Suasana dipemakaman itu begitu sendu ketika tiga anggota keluarga Luna selesai dimakamkan. Orang-orang yang tadi hadir mengikuti prosesi pemakaman, kini mulai beranjak pergi satu persatu, menyisakan Luna bersama Freya, Gembul dan juga Darel. Serta keberadaan Raja, Nadine, Arjuna, Prita, Abi dan juga Gisa di sana.
Dari atas kursi rodanya, Luna masih terus menerus menatap tiga gundukan tanah dihadapannya. Air mata tak kunjung berhenti mengalir dari sudut matanya. Sejak dia mendengar kabar kematian keluarganya, sejak dia melihat jenazah keluarganya, Luna tak lagi bisa menghitung sebanyak apa dia menangis.
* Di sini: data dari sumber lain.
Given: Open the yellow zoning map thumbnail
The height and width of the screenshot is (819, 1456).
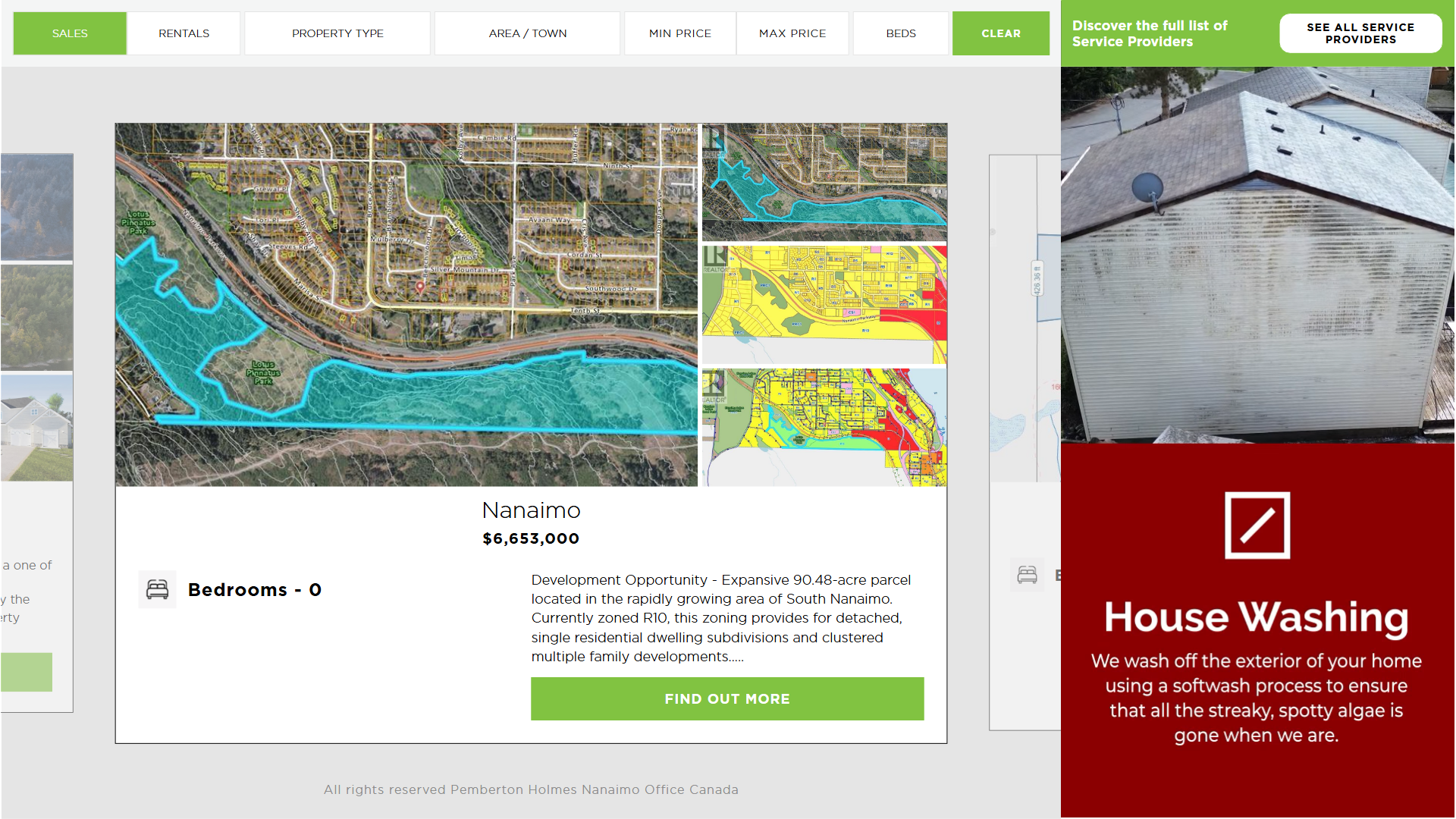Looking at the screenshot, I should [824, 303].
Semuanya begitu tiba-tiba, Luna bahkan tak sempat memberikan pelukan perpisahan. Justru sebaliknya, disaat-saat terakhir kebersamaan yang mereka miliki, Luna memiliki setitik rasa marah pada keluarganya karena keputusan mereka.
Dan sekarang... Luna ingin kembali ke waktu itu. Dia ingin memeluk Mamanya, dia ingin menggenggam jemari Papanya, ingin melihat senyuman adiknya. Tak apa jika itu untuk yang terakhir kalinya, Luna ikhlas... asalkan dia benar-benar diberikan kesempatan itu.
Karena setelah ini dan seterusnya, dia tidak lagi memiliki kesempatan berharga itu.
Bukan hanya satu. Luna bukan hanya kehilangan satu keluarga, melainkan seluruh keluarga yang dia miliki. Keluarga yang selalu menjaganya, berada disisinya disetiap keadaan terburuk yang Luna miliki.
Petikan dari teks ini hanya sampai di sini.